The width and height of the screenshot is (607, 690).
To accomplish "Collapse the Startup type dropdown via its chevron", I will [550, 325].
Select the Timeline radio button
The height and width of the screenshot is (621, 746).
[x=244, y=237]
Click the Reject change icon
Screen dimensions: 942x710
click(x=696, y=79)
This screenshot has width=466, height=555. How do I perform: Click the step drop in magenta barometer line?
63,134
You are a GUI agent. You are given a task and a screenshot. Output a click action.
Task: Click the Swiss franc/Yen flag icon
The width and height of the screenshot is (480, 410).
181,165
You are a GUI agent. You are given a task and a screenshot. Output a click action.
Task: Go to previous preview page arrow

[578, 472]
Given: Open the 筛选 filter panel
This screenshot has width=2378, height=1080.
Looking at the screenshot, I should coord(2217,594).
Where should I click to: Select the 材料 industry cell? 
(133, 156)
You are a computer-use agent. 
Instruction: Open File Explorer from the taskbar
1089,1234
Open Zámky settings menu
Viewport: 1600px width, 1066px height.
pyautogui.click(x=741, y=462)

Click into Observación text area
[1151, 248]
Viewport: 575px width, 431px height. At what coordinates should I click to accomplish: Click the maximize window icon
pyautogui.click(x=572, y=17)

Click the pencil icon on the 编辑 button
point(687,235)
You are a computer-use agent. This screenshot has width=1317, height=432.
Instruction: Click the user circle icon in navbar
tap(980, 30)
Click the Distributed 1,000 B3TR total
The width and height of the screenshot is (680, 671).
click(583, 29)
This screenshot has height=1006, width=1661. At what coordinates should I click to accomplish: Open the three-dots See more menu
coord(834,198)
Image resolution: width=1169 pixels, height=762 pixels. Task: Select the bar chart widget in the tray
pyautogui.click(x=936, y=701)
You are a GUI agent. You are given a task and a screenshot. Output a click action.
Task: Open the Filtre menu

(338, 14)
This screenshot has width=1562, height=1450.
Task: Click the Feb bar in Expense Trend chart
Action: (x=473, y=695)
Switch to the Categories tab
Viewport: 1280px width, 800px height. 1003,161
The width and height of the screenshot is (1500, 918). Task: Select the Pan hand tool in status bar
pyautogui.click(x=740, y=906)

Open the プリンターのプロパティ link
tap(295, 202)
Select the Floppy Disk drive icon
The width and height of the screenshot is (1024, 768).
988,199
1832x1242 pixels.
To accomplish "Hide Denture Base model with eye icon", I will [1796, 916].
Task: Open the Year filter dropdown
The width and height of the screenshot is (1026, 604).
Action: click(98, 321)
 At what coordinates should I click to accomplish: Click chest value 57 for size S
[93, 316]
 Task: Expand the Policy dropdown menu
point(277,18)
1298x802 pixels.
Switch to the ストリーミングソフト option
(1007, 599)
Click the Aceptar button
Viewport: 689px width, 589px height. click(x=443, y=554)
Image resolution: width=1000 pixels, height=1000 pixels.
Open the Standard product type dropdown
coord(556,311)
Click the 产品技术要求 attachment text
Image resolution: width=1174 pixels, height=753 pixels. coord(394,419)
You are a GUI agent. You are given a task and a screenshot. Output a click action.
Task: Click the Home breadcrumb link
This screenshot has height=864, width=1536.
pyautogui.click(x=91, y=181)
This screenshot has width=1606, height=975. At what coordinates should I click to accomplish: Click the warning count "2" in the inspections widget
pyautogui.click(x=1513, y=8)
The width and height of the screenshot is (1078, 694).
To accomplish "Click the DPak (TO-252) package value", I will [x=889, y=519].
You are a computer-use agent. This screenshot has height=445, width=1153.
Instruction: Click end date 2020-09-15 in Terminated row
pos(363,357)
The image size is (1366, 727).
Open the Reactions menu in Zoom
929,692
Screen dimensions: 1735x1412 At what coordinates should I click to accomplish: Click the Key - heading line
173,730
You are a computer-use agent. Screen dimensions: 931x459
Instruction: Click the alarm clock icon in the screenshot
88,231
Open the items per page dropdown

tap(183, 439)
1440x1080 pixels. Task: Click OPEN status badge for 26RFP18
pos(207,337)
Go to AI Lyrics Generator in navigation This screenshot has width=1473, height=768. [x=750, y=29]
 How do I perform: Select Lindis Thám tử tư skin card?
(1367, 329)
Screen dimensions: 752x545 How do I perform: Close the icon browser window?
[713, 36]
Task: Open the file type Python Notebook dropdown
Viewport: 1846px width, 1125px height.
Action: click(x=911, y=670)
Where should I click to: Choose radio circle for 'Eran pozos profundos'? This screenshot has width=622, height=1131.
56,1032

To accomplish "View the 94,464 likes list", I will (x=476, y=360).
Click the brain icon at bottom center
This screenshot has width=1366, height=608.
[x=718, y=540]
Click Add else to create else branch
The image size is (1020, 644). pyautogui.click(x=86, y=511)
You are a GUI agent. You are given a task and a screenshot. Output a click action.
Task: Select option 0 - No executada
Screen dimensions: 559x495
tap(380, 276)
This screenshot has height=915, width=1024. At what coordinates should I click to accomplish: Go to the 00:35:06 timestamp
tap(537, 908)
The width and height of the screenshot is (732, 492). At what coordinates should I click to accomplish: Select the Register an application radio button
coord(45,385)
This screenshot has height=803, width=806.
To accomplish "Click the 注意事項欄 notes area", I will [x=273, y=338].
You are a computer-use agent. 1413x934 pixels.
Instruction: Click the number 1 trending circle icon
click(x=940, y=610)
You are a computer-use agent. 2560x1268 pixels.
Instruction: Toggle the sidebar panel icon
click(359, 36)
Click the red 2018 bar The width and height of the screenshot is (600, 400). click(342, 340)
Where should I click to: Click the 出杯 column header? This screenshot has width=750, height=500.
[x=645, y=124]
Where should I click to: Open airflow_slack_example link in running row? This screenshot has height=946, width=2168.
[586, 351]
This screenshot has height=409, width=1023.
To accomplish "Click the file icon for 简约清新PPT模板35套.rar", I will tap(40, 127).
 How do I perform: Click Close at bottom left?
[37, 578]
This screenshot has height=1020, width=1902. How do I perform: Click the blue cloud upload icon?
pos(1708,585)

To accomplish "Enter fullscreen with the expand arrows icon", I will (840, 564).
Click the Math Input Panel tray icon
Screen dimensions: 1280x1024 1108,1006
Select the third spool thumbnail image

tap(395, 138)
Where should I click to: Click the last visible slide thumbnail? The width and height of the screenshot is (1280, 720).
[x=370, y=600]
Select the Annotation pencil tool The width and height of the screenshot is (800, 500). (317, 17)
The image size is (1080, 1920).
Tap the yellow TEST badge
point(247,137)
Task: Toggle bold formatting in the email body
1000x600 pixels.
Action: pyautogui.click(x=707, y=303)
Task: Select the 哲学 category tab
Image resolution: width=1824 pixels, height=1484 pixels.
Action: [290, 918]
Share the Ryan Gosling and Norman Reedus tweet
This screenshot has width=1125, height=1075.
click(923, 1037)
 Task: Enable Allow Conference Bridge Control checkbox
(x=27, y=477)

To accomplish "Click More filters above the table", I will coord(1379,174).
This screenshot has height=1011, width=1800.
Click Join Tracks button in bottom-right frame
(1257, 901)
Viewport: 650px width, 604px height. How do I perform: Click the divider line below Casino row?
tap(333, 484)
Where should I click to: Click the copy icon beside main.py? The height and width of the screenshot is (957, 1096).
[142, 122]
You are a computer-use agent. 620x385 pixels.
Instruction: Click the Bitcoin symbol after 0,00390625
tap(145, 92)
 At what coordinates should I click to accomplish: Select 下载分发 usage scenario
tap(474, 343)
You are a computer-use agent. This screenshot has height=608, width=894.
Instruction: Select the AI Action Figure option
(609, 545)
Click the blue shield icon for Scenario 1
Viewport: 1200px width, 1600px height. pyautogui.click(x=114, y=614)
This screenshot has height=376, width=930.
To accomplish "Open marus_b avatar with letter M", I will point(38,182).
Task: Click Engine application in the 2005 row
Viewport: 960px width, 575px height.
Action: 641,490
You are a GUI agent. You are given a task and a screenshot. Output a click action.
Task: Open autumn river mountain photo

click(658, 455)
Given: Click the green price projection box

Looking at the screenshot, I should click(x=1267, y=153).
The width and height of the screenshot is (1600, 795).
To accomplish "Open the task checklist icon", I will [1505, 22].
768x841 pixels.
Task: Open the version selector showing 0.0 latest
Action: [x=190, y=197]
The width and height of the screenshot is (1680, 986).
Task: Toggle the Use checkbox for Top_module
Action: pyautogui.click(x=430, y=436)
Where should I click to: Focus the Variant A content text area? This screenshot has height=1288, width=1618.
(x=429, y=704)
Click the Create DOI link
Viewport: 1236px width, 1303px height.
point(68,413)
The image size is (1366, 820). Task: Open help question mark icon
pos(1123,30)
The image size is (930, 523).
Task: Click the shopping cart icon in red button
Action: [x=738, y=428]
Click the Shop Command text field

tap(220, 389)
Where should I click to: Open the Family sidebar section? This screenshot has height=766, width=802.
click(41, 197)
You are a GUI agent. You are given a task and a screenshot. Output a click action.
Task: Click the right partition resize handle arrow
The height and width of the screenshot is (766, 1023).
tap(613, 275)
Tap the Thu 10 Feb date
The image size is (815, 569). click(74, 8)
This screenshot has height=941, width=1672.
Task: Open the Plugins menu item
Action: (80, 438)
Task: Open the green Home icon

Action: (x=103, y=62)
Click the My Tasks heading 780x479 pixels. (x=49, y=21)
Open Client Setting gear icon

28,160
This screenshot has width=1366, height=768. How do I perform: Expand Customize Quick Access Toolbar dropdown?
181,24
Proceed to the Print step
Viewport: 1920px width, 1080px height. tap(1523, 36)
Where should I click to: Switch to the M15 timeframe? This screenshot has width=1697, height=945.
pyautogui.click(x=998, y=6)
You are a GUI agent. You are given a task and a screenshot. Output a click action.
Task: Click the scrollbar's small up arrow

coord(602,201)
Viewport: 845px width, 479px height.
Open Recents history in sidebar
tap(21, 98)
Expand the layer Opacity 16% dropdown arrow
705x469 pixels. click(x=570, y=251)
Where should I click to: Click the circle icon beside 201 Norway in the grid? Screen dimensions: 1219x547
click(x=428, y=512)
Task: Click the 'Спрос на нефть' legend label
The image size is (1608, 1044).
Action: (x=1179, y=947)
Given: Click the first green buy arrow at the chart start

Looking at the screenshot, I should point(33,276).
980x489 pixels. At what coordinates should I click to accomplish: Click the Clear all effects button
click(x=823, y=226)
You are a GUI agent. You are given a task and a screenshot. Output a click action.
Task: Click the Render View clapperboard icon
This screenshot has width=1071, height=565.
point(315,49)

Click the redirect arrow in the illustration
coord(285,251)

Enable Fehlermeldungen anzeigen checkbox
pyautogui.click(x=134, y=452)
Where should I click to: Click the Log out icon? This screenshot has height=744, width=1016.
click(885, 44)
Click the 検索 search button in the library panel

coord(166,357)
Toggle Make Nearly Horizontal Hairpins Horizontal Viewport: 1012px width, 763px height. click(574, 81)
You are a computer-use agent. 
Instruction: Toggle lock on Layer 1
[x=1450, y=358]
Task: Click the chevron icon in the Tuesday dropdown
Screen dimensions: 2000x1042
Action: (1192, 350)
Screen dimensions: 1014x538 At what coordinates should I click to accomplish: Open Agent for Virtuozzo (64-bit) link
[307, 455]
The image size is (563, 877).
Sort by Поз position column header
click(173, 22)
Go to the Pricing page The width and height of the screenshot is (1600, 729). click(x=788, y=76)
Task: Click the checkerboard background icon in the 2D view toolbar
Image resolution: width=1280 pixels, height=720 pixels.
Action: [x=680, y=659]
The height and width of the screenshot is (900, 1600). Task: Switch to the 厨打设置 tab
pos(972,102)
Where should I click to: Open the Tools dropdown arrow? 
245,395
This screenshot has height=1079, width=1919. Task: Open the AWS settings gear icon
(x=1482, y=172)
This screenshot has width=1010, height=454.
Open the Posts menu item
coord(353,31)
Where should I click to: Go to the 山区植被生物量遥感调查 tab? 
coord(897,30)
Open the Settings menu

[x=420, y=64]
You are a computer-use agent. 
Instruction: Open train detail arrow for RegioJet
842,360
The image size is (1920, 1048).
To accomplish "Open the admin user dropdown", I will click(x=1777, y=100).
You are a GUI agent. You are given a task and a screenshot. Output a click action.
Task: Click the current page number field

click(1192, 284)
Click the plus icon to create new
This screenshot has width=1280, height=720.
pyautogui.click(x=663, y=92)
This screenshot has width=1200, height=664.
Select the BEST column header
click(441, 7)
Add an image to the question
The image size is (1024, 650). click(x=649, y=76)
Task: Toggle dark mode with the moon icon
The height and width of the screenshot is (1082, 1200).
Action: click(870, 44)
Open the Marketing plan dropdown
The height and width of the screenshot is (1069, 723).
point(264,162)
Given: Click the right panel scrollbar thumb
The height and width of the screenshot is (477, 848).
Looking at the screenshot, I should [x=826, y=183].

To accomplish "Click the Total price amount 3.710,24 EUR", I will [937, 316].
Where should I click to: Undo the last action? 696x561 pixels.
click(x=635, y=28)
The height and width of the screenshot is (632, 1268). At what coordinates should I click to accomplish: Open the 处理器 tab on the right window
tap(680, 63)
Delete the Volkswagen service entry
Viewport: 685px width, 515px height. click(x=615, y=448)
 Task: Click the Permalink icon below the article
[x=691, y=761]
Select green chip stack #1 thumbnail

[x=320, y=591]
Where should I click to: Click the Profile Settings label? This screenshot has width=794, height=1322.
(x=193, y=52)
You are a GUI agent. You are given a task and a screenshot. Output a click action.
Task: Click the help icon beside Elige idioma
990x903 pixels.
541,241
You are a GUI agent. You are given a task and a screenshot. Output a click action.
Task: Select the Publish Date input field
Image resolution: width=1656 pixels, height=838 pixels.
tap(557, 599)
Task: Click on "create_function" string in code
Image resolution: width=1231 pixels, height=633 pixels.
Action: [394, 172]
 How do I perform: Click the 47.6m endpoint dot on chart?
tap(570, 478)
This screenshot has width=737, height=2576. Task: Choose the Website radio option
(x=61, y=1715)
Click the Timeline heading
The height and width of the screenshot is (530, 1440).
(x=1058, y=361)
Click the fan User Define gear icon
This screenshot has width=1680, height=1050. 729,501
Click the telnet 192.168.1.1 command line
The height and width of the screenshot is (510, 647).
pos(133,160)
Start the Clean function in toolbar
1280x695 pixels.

- - -

Description of the task: For the entries above, count the lines that contain the string "Timeline", and state that number without further comment.

Exercise response: 2